Amylon also was at the forefront of many economic development initiatives, such as partnering with the Alaska Industrial Development and Export Authority and Vigor for the promotion and improvement of the Ketchikan Shipyard and the work to form the Southeast Alaska Power Agency, according to the resolution.

Amylon also was a “steadfast leader” during challenging times presented by the closure of the Ketchikan Pulp Mill and the COVID-19 pandemic.

The resolution and the many letters written by city staff and officials honoring Amylon mentioned his skill at choosing excellent department managers and allowing them to flourish under his leadership.

Tongass Historical Museum Director Anita Maxwell wrote, “Karl’s depth of understanding of the nuances and competing factors of each decision was matched by his dedication to the community as a whole.

“I have never worked with someone who was better able to so skillfully navigate constant change than Karl,” Maxwell wrote. “His steady and quiet leadership gave others the room to be successful. He will be greatly missed.”

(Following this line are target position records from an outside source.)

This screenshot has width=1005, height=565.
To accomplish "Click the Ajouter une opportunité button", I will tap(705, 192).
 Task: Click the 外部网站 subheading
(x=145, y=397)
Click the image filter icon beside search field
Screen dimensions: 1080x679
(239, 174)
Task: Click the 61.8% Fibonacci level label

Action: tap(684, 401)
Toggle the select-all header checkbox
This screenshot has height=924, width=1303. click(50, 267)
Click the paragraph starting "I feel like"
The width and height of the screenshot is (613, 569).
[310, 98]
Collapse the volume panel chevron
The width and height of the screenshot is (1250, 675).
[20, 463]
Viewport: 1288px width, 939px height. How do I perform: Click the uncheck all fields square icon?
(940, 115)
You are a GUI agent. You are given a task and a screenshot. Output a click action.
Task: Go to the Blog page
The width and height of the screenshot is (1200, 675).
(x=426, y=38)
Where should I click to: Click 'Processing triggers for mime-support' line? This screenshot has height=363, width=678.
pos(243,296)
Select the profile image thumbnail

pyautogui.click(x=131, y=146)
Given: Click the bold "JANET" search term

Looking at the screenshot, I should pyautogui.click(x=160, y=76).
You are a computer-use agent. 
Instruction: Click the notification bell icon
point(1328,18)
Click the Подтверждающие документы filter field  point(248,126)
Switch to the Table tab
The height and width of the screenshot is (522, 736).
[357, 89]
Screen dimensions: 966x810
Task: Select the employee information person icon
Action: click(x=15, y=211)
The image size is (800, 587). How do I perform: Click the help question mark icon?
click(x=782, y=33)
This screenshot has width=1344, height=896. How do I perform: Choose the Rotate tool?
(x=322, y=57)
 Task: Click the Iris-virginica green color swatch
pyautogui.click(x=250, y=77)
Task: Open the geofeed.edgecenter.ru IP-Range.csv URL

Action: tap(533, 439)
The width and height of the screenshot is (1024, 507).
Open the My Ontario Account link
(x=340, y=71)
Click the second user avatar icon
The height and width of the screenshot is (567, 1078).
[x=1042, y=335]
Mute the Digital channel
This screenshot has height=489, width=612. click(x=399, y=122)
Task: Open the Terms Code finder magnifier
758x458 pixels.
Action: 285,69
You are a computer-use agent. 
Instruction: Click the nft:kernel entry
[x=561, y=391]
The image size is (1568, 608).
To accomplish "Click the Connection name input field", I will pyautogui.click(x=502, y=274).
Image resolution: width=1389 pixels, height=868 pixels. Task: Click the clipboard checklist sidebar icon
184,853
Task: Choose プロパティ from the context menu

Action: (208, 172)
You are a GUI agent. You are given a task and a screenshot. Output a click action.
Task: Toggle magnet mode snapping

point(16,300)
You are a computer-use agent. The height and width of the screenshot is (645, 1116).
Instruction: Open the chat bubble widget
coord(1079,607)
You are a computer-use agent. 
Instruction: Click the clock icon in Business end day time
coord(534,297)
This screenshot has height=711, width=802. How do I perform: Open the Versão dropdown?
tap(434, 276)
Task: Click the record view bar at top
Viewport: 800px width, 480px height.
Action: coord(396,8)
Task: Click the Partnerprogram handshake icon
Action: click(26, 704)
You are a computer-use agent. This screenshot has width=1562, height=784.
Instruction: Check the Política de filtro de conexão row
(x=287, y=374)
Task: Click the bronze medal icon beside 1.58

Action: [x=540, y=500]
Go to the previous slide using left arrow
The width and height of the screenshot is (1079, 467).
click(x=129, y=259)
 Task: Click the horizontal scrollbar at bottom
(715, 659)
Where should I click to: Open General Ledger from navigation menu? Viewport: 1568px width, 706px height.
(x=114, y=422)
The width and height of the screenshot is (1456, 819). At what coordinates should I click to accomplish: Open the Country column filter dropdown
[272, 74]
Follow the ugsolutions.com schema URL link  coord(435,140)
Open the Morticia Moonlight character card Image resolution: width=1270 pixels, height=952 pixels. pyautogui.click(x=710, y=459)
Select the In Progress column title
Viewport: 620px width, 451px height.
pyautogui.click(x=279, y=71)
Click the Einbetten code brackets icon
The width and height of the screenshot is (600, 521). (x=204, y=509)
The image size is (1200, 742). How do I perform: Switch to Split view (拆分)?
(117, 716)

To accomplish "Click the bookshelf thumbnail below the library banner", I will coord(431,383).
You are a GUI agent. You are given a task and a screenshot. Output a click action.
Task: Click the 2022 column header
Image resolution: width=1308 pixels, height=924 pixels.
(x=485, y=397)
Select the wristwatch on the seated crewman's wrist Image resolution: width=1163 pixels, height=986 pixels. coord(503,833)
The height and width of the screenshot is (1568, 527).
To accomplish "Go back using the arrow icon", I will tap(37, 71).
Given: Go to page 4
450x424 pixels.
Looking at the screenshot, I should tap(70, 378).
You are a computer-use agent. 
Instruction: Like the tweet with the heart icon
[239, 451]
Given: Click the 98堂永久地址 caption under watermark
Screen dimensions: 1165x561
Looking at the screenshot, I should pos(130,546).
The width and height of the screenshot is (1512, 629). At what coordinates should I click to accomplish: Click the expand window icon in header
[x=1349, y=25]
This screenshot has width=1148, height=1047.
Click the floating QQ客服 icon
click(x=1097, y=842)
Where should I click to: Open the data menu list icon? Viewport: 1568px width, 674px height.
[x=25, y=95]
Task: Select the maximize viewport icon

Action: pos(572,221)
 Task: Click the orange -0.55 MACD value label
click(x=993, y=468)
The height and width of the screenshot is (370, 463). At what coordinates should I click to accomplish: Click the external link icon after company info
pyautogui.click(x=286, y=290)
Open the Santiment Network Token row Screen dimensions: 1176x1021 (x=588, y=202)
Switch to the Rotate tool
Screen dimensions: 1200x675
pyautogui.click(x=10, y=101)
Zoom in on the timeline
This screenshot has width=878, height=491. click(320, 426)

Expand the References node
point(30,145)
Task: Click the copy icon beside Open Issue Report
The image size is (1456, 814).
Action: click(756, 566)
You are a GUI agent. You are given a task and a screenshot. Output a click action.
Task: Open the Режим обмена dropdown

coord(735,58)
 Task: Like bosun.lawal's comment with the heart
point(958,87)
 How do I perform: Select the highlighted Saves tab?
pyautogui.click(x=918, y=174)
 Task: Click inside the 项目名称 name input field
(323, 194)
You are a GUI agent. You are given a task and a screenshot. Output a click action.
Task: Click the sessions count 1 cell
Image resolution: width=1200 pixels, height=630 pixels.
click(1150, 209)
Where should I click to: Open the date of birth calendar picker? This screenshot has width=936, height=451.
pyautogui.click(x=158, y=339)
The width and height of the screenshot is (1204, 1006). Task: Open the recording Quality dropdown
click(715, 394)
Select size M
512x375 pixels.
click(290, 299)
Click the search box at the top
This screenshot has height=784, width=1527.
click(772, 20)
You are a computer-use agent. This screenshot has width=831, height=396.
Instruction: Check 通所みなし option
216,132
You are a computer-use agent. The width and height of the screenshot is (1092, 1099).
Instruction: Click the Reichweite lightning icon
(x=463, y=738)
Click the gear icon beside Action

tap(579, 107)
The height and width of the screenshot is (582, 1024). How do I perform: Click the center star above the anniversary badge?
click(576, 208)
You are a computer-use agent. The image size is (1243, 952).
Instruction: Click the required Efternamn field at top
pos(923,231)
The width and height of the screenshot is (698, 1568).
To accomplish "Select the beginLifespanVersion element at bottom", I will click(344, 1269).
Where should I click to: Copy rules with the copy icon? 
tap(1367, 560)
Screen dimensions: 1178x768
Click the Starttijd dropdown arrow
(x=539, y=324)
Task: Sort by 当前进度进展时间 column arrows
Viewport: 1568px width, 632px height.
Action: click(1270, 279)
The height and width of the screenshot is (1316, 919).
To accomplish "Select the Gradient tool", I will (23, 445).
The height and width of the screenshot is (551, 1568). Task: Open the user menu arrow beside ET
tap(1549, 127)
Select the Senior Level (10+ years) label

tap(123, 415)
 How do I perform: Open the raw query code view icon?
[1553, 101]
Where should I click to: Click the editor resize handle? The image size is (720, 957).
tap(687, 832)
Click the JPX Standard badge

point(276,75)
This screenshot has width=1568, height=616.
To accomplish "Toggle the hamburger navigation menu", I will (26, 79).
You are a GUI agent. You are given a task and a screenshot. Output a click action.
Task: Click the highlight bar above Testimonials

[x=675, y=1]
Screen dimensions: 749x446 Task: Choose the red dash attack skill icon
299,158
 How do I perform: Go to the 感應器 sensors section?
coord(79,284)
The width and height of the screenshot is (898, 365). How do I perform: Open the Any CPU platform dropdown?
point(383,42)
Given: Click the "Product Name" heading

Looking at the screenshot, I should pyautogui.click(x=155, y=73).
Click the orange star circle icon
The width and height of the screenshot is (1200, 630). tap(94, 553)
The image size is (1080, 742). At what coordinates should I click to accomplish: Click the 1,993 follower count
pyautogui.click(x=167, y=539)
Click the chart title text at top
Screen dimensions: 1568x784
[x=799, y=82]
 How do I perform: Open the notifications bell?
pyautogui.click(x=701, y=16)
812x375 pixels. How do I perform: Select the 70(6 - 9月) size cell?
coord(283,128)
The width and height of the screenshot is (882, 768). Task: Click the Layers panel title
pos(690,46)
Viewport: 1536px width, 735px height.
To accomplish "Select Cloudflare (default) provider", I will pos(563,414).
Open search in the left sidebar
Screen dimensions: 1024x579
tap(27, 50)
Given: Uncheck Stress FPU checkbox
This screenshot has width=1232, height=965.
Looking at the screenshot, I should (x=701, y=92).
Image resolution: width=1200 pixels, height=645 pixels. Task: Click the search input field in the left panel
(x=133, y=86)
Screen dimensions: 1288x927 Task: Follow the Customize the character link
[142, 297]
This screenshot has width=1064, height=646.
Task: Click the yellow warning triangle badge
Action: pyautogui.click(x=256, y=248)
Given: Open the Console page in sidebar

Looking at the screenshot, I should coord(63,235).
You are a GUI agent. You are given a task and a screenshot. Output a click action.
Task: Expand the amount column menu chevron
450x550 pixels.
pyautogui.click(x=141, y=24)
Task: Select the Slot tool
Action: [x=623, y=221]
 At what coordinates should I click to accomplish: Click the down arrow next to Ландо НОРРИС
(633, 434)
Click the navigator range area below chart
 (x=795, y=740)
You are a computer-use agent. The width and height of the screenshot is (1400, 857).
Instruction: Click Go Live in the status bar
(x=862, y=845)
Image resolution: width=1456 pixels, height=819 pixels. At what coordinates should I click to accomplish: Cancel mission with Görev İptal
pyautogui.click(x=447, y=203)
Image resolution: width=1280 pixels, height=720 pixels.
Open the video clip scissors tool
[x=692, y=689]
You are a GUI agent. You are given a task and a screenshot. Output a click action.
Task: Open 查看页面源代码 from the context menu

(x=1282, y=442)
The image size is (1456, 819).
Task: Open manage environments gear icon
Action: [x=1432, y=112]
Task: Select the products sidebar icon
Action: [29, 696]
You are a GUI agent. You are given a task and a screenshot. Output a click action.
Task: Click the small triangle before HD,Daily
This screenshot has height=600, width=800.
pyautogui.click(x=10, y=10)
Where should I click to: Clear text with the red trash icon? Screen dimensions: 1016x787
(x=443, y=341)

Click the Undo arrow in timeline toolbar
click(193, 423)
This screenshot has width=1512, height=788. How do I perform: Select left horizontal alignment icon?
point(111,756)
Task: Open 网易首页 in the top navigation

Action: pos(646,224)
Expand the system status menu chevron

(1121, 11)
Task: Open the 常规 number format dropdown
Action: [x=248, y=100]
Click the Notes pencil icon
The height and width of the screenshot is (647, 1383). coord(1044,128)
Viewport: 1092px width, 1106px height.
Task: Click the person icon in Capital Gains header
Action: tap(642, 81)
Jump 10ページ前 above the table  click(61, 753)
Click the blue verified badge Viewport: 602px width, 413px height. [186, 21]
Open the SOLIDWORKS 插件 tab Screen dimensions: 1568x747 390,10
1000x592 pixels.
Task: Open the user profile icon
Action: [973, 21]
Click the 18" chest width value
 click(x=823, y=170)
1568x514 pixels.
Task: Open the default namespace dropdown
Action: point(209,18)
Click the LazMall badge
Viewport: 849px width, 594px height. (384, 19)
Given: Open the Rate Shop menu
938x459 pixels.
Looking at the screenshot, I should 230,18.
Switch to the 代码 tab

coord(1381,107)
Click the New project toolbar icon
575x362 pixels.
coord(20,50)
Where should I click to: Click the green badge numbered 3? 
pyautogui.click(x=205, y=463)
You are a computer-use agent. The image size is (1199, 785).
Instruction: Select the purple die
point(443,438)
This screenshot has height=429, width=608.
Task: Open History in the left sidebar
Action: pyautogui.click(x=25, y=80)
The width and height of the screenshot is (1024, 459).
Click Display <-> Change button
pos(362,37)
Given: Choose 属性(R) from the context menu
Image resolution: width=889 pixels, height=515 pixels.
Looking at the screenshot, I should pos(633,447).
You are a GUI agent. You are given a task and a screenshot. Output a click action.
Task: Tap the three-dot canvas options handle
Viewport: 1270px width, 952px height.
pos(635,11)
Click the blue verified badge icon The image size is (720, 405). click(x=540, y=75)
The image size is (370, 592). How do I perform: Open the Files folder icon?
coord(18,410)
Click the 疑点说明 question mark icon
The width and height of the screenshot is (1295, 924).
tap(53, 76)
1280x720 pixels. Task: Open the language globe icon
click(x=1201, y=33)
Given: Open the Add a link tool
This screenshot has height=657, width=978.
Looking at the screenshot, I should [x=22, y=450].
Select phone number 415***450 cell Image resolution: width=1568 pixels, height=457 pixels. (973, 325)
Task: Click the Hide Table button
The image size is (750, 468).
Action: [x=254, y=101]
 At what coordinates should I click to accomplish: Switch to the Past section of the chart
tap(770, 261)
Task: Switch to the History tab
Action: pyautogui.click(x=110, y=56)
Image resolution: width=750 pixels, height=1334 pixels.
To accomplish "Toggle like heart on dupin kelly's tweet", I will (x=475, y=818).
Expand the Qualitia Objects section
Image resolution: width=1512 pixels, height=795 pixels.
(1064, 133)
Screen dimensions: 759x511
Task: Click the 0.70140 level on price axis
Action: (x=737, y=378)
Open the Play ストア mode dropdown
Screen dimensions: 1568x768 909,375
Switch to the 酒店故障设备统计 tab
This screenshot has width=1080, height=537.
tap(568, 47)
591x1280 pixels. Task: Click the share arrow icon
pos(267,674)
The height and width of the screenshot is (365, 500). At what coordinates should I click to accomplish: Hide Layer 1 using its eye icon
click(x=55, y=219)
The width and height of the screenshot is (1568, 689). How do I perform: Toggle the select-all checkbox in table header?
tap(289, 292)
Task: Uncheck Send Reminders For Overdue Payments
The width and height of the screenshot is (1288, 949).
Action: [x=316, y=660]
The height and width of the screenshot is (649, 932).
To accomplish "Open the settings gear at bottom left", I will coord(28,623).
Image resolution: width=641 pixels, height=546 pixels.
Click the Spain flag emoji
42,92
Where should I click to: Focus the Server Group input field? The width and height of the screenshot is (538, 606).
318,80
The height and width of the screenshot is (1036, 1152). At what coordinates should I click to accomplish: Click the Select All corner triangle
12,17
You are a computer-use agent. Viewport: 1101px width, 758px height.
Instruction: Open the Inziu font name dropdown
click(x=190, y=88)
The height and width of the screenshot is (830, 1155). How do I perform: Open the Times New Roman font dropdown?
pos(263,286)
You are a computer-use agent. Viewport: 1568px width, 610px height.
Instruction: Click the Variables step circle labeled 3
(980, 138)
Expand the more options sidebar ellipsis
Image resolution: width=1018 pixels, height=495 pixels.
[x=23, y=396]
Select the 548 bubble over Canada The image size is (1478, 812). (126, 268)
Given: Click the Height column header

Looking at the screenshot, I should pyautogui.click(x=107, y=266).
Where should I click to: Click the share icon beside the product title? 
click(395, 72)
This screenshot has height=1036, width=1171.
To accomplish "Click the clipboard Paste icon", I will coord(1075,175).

City of Ketchikan Mayor Bob Sivertsen wrote that “Karl built an unbelievable team of employees, hiring the right people in the right positions to move the community forward, Karl managed and navigated many complex regulatory issues over his career.

“He worked with other governmental agencies always to the benefit of the community,” Sivertsen wrote. “He supported many nonprofit efforts be it the arts or humanitarian efforts. He steered the community through droughts, floods, storms, pandemics and economic disasters with dedication and authority never shrinking from the challenge.”

Also during Thursday’s meeting, the council is set to hear the Ketchikan Medical Center quarterly presentation from PeaceHealth KMC Chief Administrative Officer Dori Stevens.

Topics planned to be covered include cyber security preparations, caregiver engagement work, security assessment, COVID-19 surge plan updates, emergency department flow metrics and recruitment updates.

The slides prepared for the presentation can be found attached to the agenda at

Under the consent calendar portion of the council’s agenda, in which items may be approved without discussion, is a request to extend the contract time for a project to replace the roof of the KPU Electric Division warehouse.

The contract with Marble Construction was made with KPU on June 8, according to a memo written by Principal Project Engineer Jennifer Holstrom.

The original project schedule was based on an estimated lead time of materials procurement of six weeks, she wrote. Due to “industry-wide delays in shipping,” the council will be asked to approve an extension of the completion date from Sept. 15 to Oct. 12.

The change order does not ask for additional money in addition to the original contract amount of $142,000.

Other items for council consideration on Thursday’s meeting agenda include:

• A request for a $50,000 budget transfer within the city’s Streets Division to purchase sand and de-icer for the upcoming winter season. According to a memo written by Streets Division Supervisor Joe Nall, the funds are available within the department’s budget due to the division hiring no additional temporary laborers this summer.

• A discussion item added by Mayor Sivertsen concerning the return of council meetings to the City Hall chambers. The council has been meeting either virtually or in the Ted Ferry Civic Center since the start of the pandemic to ensure safe social distancing.

The City Council meeting will be held at 7 p.m. Thursday, at the Ted Ferry Civic Center.